И неожиданно смеюсь.
— Хороши мы с вами — устраиваем судьбу еще не пойманной лисицы!
Алексей Дмитриевич тоже смеется.
Потом мы пьем чай с продолговатой лимонной карамелью в ярко-желтых фантиках. Фантики намертво прилипают к конфетам, приходится отдирать их маленькими кусочками. И все равно, это очень вкусно!
Не удержавшись, я прячу одну конфету в карман. Потом мою посуду и расставляю ее в сушилке.
Порядок.
— Спасибо за угощение, Андрей Иванович, — благодарит Воронцов.
Мы возвращаемся к школе, и вовремя. Через десять минут всех торжественно приглашают в актовый зал. На бордовом, как борщ, заднике сцены висит портрет Владимира Ильича Ленина. Сбоку стоит трибуна для выступлений.
В этом зале меня когда-то принимали в пионеры. Это было в ноябре, как раз перед очередной годовщиной Великой Октябрьской Социалистической Революции. Торжественная линейка должна была пройти в городском сквере, у Вечного Огня. Но в тот день лил проливной дождь, и мероприятие провели в актовом зале школы. Многие ребята из класса, и я в том числе, были немножко разочарованы — нам казалось, что в привычном актовом зале линейка получилась не такой торжественной.
Забавно, как врезаются в память некоторые события. И никогда не угадаешь заранее — какие именно.
— Садитесь, товарищи, — громко говорит представитель РОНО.
Слышно, что он привык вести разные собрания и заседания.
Мы рассаживаемся, громко хлопая откидными сиденьями деревянных кресел. Ребята уже в зале. Волнение на их лицах мешается с облегчением.
Солидный мужчина в темном костюме садится на первый ряд. Повелительно хлопает ладонью по сиденью рядом с собой, кивает сыну. Тот послушно садится рядом с отцом, нервно поправляя очки.

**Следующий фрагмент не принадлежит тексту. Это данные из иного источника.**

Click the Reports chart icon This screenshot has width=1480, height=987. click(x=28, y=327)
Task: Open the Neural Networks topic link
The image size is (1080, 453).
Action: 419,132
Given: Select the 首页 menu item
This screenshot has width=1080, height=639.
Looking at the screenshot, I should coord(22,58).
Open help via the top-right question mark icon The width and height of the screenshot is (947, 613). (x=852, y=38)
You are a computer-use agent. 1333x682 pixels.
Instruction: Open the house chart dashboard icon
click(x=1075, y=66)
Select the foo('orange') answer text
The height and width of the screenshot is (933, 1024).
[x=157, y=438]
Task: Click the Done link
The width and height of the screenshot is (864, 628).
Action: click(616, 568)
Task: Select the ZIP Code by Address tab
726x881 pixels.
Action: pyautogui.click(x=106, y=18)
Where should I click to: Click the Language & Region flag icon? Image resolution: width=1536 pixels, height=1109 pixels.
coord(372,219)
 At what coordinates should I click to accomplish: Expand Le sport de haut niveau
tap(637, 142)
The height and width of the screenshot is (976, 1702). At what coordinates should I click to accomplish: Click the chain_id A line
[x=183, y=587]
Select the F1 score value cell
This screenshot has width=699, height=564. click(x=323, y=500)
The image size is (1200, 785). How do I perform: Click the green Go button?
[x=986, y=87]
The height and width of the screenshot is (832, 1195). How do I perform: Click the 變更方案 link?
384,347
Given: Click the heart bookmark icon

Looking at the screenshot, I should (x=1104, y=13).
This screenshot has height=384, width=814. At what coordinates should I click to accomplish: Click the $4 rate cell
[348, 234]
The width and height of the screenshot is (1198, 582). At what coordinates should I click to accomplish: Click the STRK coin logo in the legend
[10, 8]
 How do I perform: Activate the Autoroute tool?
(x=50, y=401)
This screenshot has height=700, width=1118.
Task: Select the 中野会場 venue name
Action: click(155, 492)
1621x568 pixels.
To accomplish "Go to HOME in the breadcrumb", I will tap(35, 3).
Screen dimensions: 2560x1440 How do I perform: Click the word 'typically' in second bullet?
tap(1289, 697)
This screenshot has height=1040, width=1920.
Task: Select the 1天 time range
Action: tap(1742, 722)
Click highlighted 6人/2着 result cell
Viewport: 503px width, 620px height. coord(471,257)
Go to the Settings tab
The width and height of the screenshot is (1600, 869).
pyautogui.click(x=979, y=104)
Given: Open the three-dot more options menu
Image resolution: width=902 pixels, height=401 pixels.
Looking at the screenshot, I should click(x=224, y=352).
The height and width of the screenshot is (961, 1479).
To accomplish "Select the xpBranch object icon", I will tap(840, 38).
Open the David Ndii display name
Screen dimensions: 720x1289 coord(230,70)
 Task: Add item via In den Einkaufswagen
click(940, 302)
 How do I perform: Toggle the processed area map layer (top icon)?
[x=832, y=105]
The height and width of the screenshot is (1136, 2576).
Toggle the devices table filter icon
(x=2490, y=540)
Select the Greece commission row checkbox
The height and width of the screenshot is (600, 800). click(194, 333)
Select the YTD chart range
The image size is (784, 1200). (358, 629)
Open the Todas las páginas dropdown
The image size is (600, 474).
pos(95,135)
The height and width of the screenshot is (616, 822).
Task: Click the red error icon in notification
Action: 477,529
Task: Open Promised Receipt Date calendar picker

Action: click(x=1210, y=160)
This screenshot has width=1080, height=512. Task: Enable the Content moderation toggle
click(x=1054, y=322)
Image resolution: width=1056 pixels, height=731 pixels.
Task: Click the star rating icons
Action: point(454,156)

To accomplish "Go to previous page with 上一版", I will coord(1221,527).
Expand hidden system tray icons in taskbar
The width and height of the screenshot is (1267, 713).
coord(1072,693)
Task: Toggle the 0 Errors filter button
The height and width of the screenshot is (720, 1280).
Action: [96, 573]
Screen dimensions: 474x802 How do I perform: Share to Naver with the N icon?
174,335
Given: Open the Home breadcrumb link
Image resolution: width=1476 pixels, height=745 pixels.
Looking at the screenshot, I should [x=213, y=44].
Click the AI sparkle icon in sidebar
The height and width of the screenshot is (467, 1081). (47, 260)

— Ну, как? — спрашиваю я Сережку и Таню.
— Отстрелялись, — улыбается брат. — Кажется, я в третьей задаче напутал с ответом.
Он начинает объяснять нам с Таней условия задачи, и я чувствую, что порядком подзабыл школьную программу.
— Нет, ты все правильно написал, — говорит Сережке Таня. — Смотри!
Она достает из сумки тетрадку и карандаш и что-то быстро пишет, шепотом поясняя брату решение.
А я замечаю в зале Тамару Ивановну. Она тоже видит меня и коротко кивает.
Представитель РОНО поднимается на трибуну и надевает очки в тяжелой оправе. Очки делают его похожим на полного майского жука. Кто-то из учителей протягивает Ипполиту Матвеевичу тоненькую кожаную папку.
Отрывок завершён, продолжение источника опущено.